Circadian Rhythms

Caroline Ferro (they/them)

 

Description:

 What does it mean to live in a world of blue light and screens, to see the world through a digital lens? Is there such thing as untouched nature, or is technology just one piece of a greater and more complex whole?

This photo series invites the viewer to reflect on how technology frames their day and shapes their experiences of the world around them. Each picture includes aspects of both nature and the artificial, the rhythms of the seasons and the tranquility of a single, dreamlike moment. The series begins with an image of the moon, but the illusion of untouched nature is broken by the noise and other artifacts of the digital camera. Moving through the series we see a painting of the ocean, the puppy teeth of a domesticated dog, the shadow of a houseplant cast by artificial light, cicada wings dancing on threads, and finally, a picture with no obvious ties to nature: a ball of bright, acrylic yarn, unwinding into darkness.

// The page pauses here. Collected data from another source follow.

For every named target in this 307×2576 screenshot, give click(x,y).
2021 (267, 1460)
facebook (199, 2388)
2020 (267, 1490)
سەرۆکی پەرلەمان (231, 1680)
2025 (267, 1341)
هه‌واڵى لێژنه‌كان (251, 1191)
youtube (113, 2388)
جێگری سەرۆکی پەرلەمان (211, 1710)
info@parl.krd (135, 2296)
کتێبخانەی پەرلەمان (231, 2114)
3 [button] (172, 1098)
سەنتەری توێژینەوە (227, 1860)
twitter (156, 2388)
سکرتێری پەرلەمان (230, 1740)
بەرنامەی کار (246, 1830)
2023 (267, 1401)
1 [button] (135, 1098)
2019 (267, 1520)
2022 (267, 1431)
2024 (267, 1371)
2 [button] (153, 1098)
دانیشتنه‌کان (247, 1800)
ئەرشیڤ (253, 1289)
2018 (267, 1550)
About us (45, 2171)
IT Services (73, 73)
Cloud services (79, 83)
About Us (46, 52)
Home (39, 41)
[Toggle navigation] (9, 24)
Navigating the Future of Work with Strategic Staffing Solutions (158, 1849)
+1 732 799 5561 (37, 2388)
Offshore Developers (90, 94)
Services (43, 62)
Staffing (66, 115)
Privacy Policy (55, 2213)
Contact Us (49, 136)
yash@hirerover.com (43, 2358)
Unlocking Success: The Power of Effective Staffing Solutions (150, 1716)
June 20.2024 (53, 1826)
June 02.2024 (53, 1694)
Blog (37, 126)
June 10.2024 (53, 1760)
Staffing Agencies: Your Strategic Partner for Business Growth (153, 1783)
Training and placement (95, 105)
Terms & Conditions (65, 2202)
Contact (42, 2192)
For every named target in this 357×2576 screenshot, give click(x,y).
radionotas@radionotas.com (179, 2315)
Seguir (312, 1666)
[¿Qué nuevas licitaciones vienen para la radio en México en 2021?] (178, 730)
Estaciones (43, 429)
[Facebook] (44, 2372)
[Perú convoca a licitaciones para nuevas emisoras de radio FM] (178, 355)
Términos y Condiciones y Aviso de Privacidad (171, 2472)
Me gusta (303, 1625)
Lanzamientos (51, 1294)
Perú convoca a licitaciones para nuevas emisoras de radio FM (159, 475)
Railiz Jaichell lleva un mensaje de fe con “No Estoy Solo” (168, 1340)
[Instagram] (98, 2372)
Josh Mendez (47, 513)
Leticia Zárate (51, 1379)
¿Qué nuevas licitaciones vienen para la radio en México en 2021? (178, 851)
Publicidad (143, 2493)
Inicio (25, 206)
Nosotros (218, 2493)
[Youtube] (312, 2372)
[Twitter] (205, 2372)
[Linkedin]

However, even this final image contains hints of the so-called natural world: fiber, made from plastic in imitation of wool, and a curiously organic shape, reminiscent of the undulations of some strange creature yet unknown to human senses.

Photos taken with a Canon Powershot G11 and digitally edited. Long exposures, high ISO, and high saturation were used to exaggerate the “shortcomings” of the digital camera and to lend a sense of the unreal.